Chloe was following every word as if she understood what they meant.
“They’re intrusive thoughts,” I said, but I could hear how lame the term sounded, how weak in the face of Peter’s accusations. As if a bit of psychobabble could lessen the horror of picturing myself harming my own child. “I’d never act on them.”
“I can’t take that chance,” he said. “You’re seeing a doctor tomorrow. In the meantime, I’m not leaving you alone with Chloe. Either Vanessa or I will be here at all times.”
“All right,” I said, gulping back tears and reaching out my arms for Chloe. “Just let me hold her now.”

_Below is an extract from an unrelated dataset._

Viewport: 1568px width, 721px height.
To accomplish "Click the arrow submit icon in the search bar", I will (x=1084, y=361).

“Not when you’re this upset,” he said, turning away from me. He took Chloe into the nursery and closed the door. I wanted to force myself in but then I thought of how much that would scare Chloe. I thought of calling someone, but who? Laurel was out of reach. Esta? She might side with Peter. There was no one. I was in this alone.

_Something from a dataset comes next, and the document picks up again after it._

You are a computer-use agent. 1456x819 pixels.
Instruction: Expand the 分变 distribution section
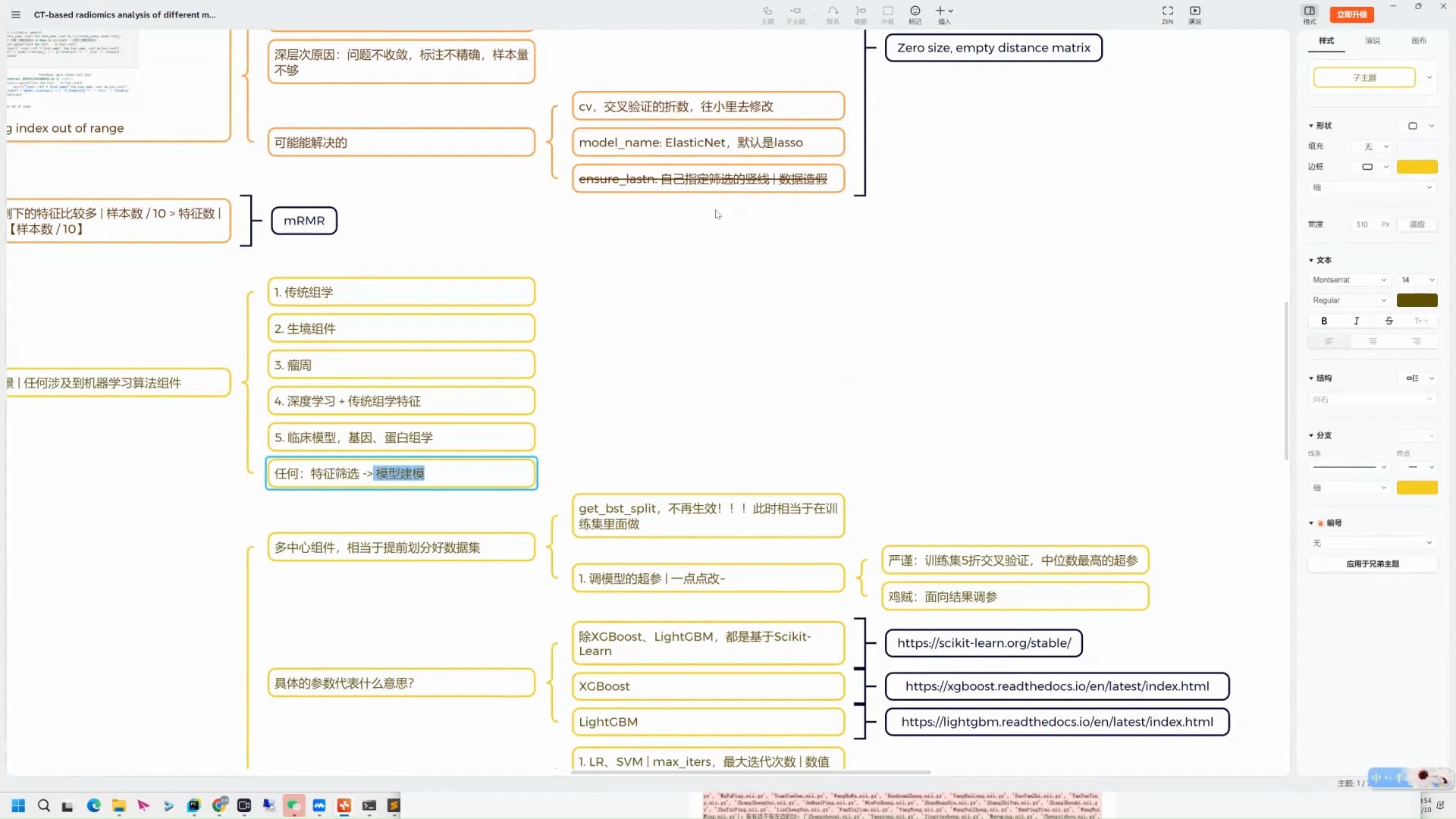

I came up here and wrote this all down, trying to make sense of it and calm myself down, but I have this horrible feeling that Laurel is in danger. I’m going to try emailing her—
I didn’t email Laurel. When I opened my mail I saw I had an email from Schuyler Bennett. I was practically too scared to open it, but when I did, I could hardly believe my eyes. She’d written one line.
“When can you start?”
Chapter Ten
I stay up all night rereading all of Dr. Bennett’s notes on E.S., keeping a sharp eye on Chloe, and by morning I understand why I put Chloe in the bathtub. It’s the same reason Edith jumped from the tower. When she gave birth she was so traumatized she projected the experience onto her roommate, but because she still felt guilty for abandoning her baby she constructed a story that the child had been taken away from her. She had to find it and save it, which she did by leaping from the tower.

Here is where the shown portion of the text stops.